二人はそんな何気ない束の間の日常を、心行くまで満喫している。未来に何が待ち受けていようと、今この瞬間が輝いてさえいればいい。口には出さずとも、お互いがお互いを最も必要としている二人だった。




─────決戦当日




空は雲ひとつ無く晴れ渡り、頬を撫でて行く風も爽やかに感じられる、絶好の行楽日和。だが的場組の周辺はそんなのどかな雰囲気とは相反して、異様な緊張と人いきれで包まれていた。



手打ち試合の出場者、修司、タカシ、周明へ一言激励の言葉を掛けようと、何百人という強面の猛者共が集まったのだ。

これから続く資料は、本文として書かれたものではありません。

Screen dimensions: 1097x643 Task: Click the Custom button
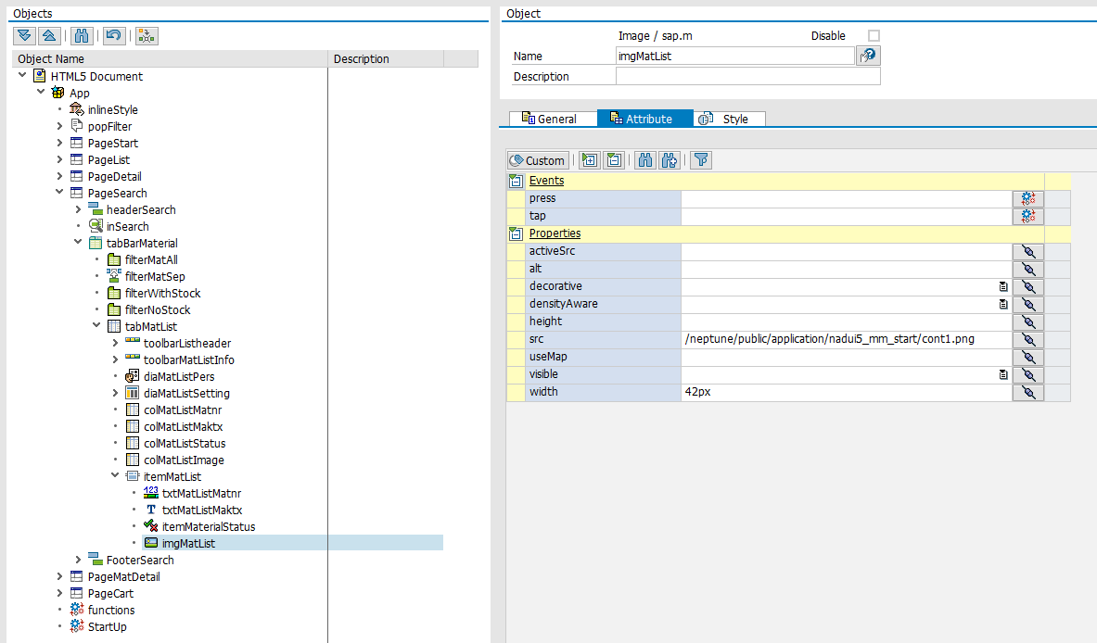point(537,160)
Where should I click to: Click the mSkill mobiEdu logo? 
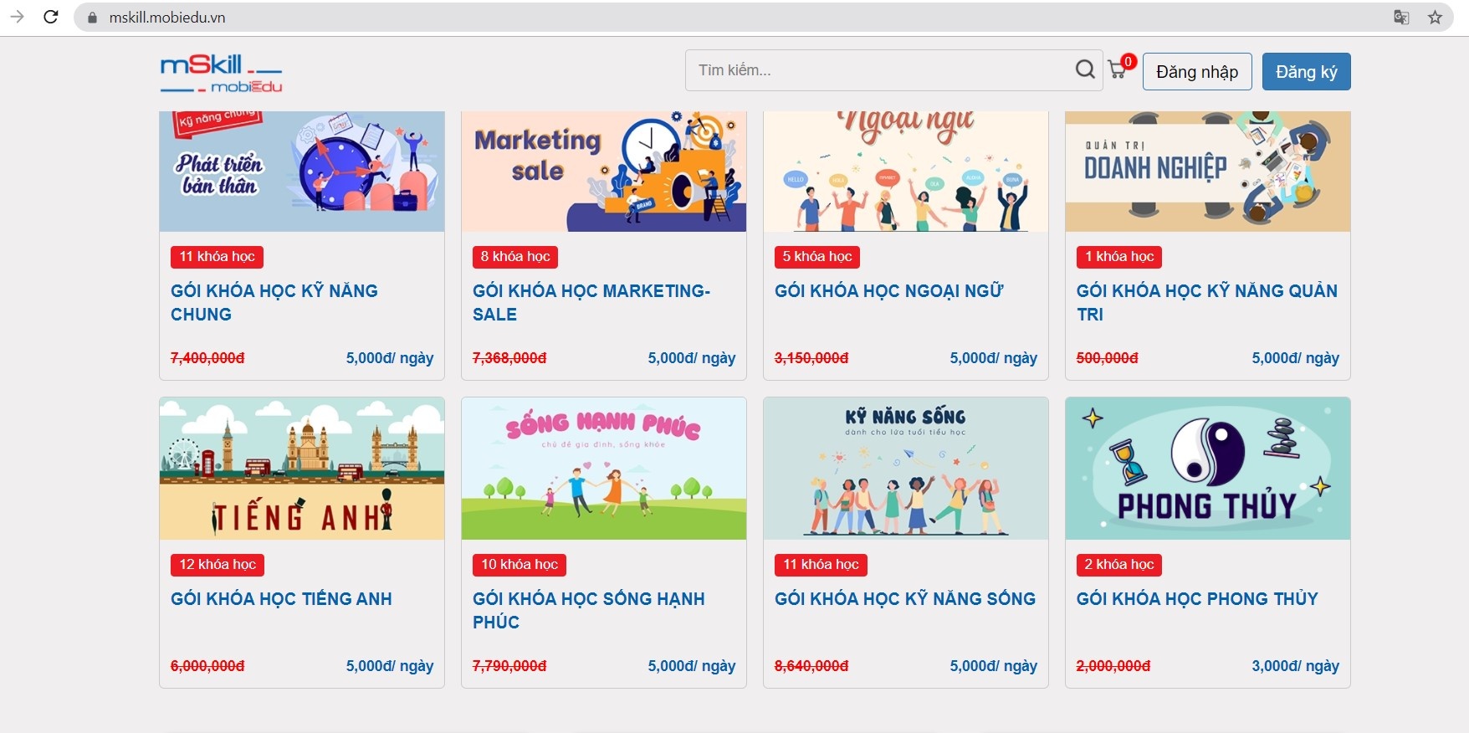pos(221,73)

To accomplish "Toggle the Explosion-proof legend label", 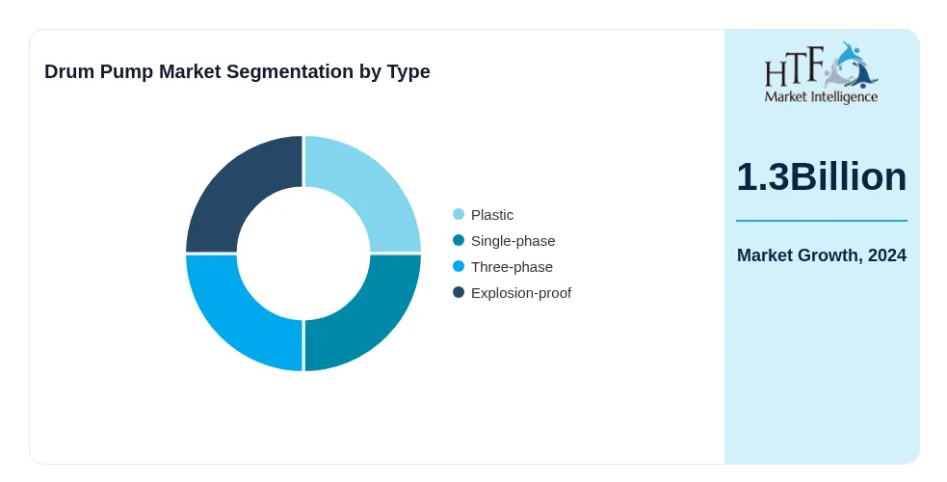I will [x=520, y=293].
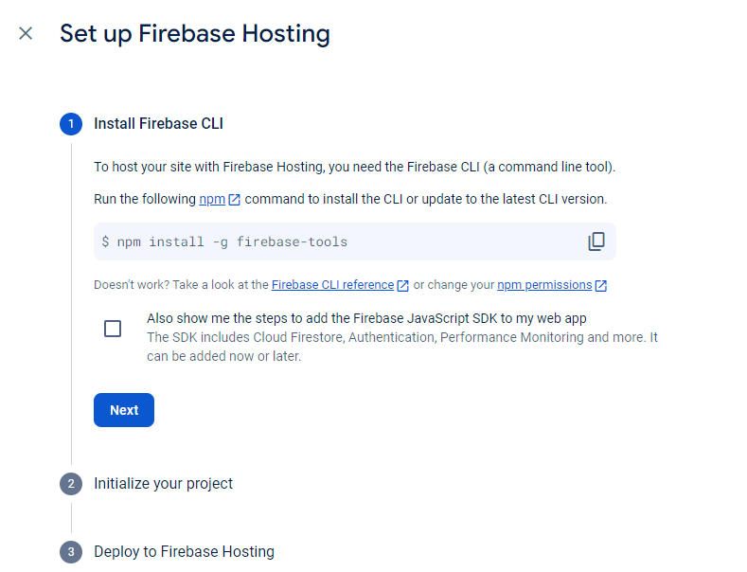Click external icon after Firebase CLI reference
The height and width of the screenshot is (572, 747).
pos(403,285)
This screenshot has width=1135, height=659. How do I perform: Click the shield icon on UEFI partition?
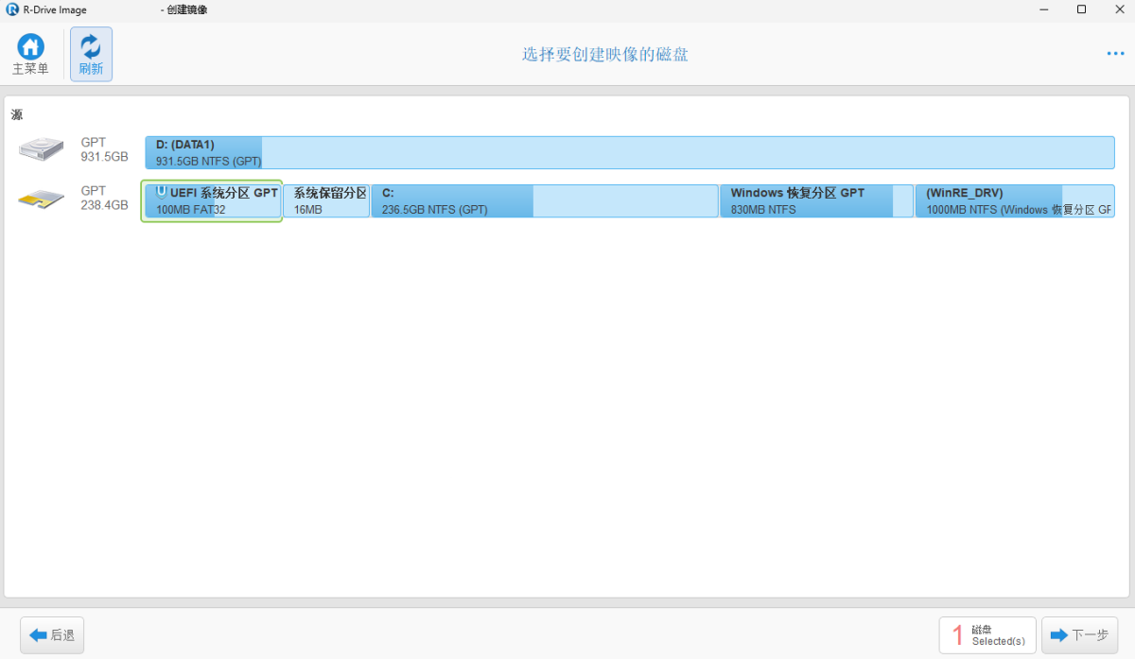[x=161, y=192]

的場組、石田組、そして滅多な事では表に顔を出さない芍薬のメンバーまでもが集結し、自らの組織を代表する者に激励の言葉を掛け、握手を交わしていく。



「頑張ってくれよな」「期待してます」



「頑張るよ、安心しててくれ」



「極道の未来はお前らに掛かってるんだ」「奴らに痛い目見せてやって下さい」



「ああ、俺達に任せときな」



そうこうしている内、列も最後になって、タカシが疲れた様子で修司に耳打ちした。



「修司、A○Bも大変なんだろうな。試合前だってのに、俺なんかもうヘトヘトだよ」



「バカヤロ、みんな俺達の為に集まってくれてんだぞ!」



そうしてタカシをどやし付けている修司の手を、的場組組長、ヒデこと加納秀明がギュッと握ってきた。



「兄貴。俺は全然心配なんかしてないぜ。また見せてくれるんだろ? いつものようにスカッとする喧嘩を!」



「当たり前だ、相手が誰だろうと、お前達に後味悪い思いはさせない。まあ期待して見てろよ」



「おおっ!」「さすが修司さん!」



修司の頼もしい言葉を聞いて、的場組の組員たちは俄に活気付いた。



そして石田組組長、石田勝敏もタカシの側に歩み寄り、その手を取ってしっかり握り締めた。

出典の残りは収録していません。